Supplied passage:
U.S. DOT Moving Closer to Certification of Driverless Cars

cars driving on busy city highwayMotor vehicle design continues to make significant technological leaps incorporating a number of automated features, with many manufacturers pioneering the concept of driverless cars. What was once the stuff of science fiction is making significant headway towards full-scale production and commercialization.  A recent study reveals that existing U.S. laws pose few barriers to adoption of autonomous vehicle technology – that is so long as manufacturers stick with traditional designs permitting human driver control override.

As is often the case with new technology, the pace of advancement has outpaced the U.S. government’s ability to fully regulate driverless technology. In order to sell a motor vehicle in the U.S. market, a vehicle manufacturer must certify that the vehicle meets the performance requirements specified in the Federal Motor Safety Standards, or FMVSS (see 49 U.S.C. 30115).  Unfortunately, the FMVSS was initially drafted in 1966 and was developed with the assumption that vehicles subject to this regulation would be driven by a human driver.  Understanding the need to revise the FMVSS to address the imminent commercialization of driverless cars, the U.S. Department of Transportation commissioned a study by the John A. Volpe National Transportation Systems Center (Volpe Center).

The focus of this study was to highlight standards in the current FMVSS that may create certification challenges for automated vehicle concepts.  The Volpe team conducted two separate reviews of the FMVSS: one identified instances in the FMVSS where a “driver” was referenced, and the second review looked to identify current language in the FMVSS that could pose direct challenges to a range of automated vehicle concepts. 

The Volpe Center released its findings of these two reviews in its initial report in March, 2016.  The Volpe team found 33 references to a human driver, and further concluded that none of these “driver” references precluded certifying a vehicle with automated capabilities so long as the vehicle design enabled a human to operate the vehicle with a wheel and pedals.  The report did however note that how the term “driver” could be interpreted could become less clear as highly automated vehicles take over driving functions.

In its review of the FMVSS for automated vehicle concepts, the Volpe team concluded that automated vehicle concepts that include alternative cabin layouts and omit human controls would face numerous challenges under the current FMVSS.  However, the Volpe Center’s report revealed only a few standards that present these challenges for certification so long as the vehicle did not significantly differ from conventional vehicle design.  The two areas identified as posing challenges for certification of automated vehicles with conventional designs were in the area of theft protection, rollaway prevention and light vehicle braking systems.

Entries shown:
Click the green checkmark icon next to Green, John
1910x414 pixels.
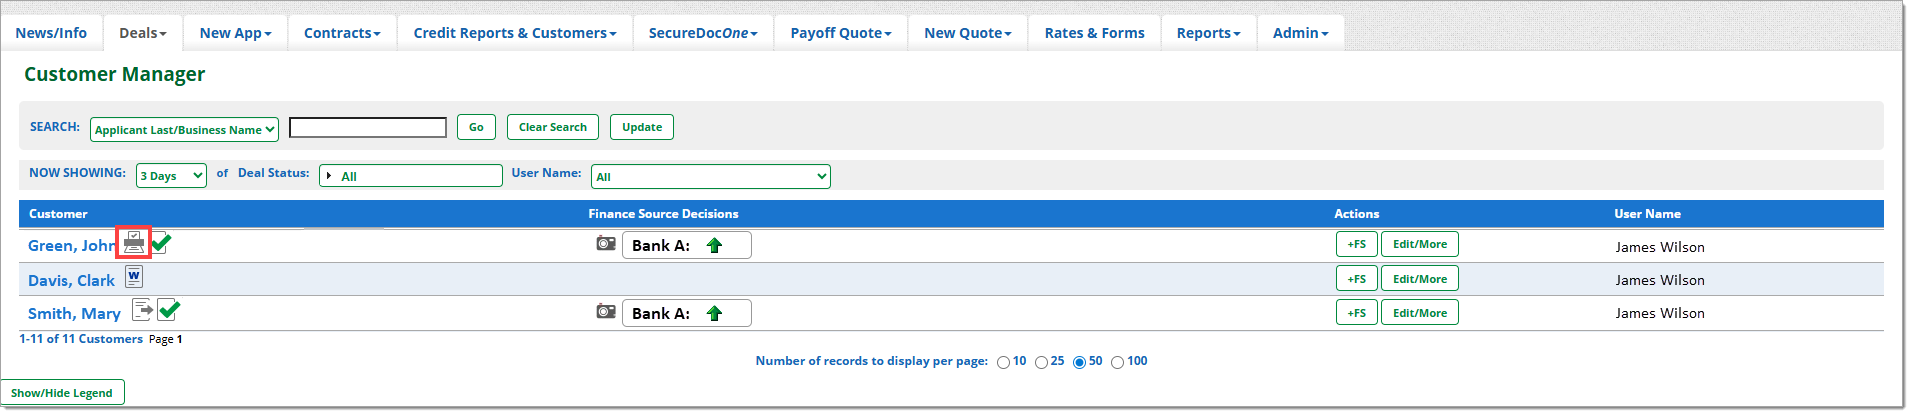coord(161,243)
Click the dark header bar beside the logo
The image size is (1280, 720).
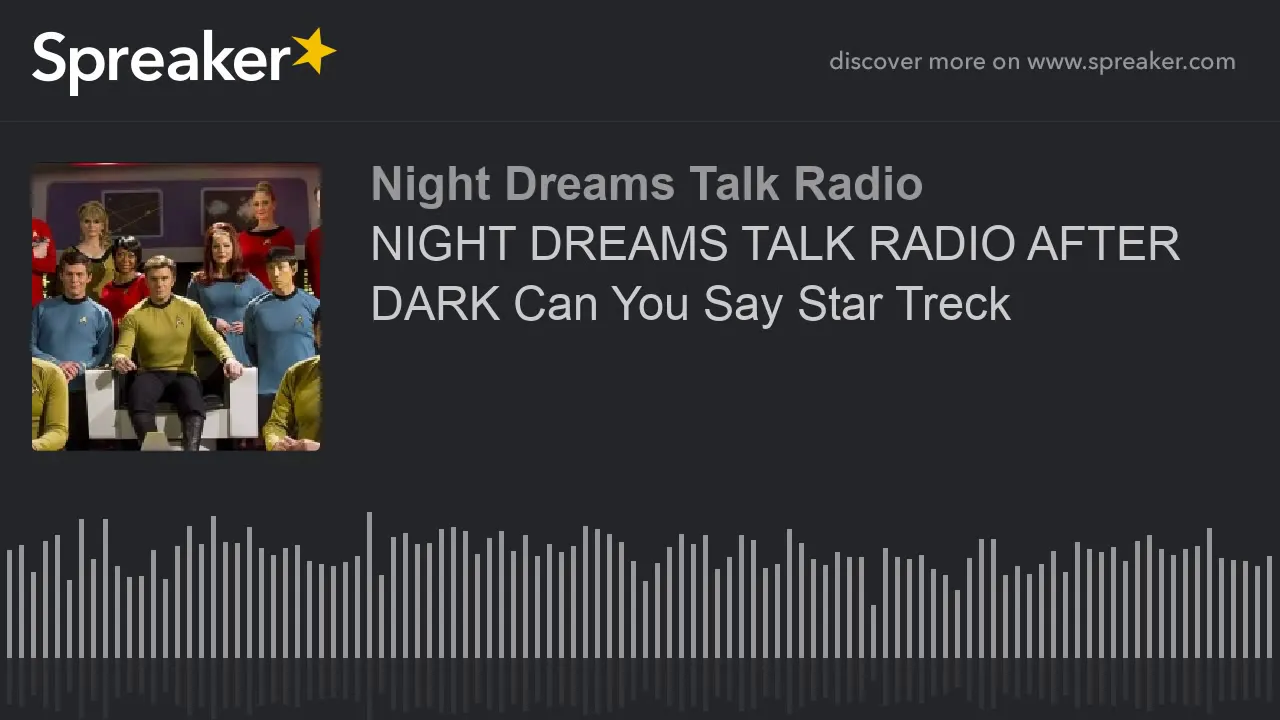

Complete the following:
A - Based on the article about driverless car certification, decide whether each statement agrees with it. Answer yes or no for each one and quote the deciding words. (i) The FMVSS was first drafted in 1966. (ii) The Volpe team found 33 references to a human driver in the FMVSS. (iii) The Volpe Center released its initial report in 2018.
B - Reproduce the article about driverless car certification word for word from "cars driving on" to "driver control override.".

Results in order:
A -
(i) Yes: "the FMVSS was initially drafted in 1966"
(ii) Yes: "The Volpe team found 33 references to a human driver"
(iii) No: "The Volpe Center released its findings of these two reviews in its initial report in March, 2016."

B -
cars driving on busy city highwayMotor vehicle design continues to make significant technological leaps incorporating a number of automated features, with many manufacturers pioneering the concept of driverless cars. What was once the stuff of science fiction is making significant headway towards full-scale production and commercialization.  A recent study reveals that existing U.S. laws pose few barriers to adoption of autonomous vehicle technology – that is so long as manufacturers stick with traditional designs permitting human driver control override.